3

I have a situation in which I intend to communicate with a service through a command interface made available via a UNIX-domain socket on the file system. I am able to successfully send it commands, but for a while sat perplexed as to why I could not receive any response to my queries.

As it turns out, the service did not have sufficient permissions to write to the address I (or the OS) provided for it. However, I realized that if I explicitly bind to an address on the file system then I could adjust the file permissions by leveraging chmod.

Something like:

int mySocket;
struct sockaddr_un local_addr; 

mySocket = socket(AF_UNIX, SOCK_DGRAM, 0);
local_addr.sun_family = AF_UNIX;
snprintf(local_addr.sun_path, 108  "/path/to/mySocket");

bind(mySocket, (struct sockaddr *) &local_addr, sizeof(struct sockaddr_un));
chmod("/path/to/mySocket", 777);

That is to say, without the final chmod step, the service is unable to write to mySocket because it does not have the appropriate write permissions. Obviously, this is an even harder problem to spot if one does not explicitly bind to a specific address, since the underlying OS will implicitly generate this socket for the user - but it still exists and still will have the same access problems.

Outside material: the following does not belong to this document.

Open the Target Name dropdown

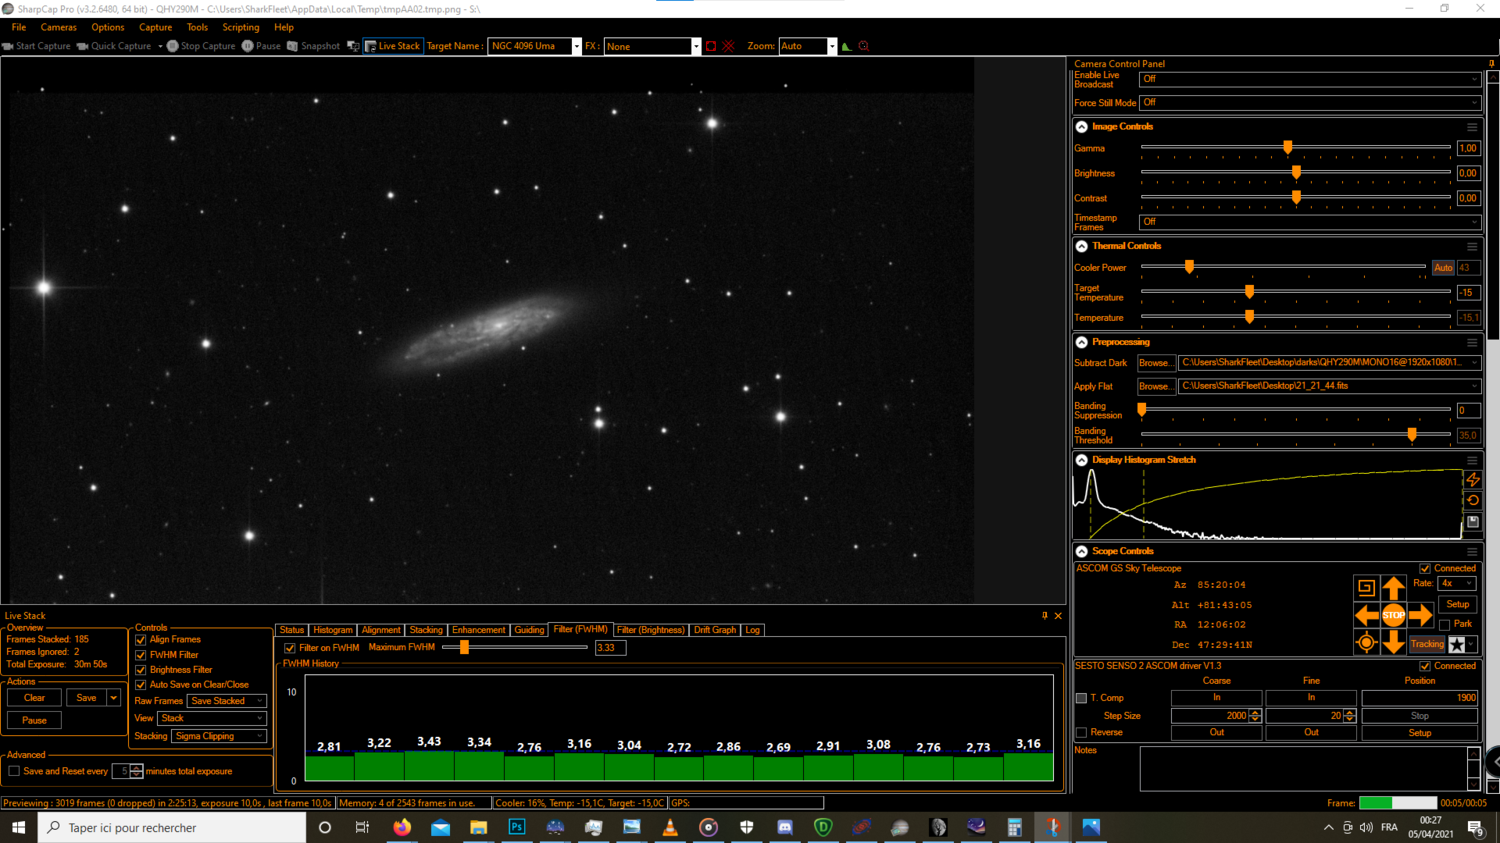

My question, then, is with respect to this final step. Is there a way to allow the OS to implicitly generate the socket for my endpoint (i.e. the address to which the service will respond) but request that it be given certain permissions?

The Explanation

The reason this issue is becoming a problem is due to the requirement that other portions of the program be executed as root. As such, when I, as root, attempt to connect/send to the background service, the OS will implicitly create an address to which replies will be directed. However, this leads to the problem that my socket-file, whether implicit or created with bind, will have permissions like srw- --- ---, so the other endpoint can only reply if they, too, elevate themselves.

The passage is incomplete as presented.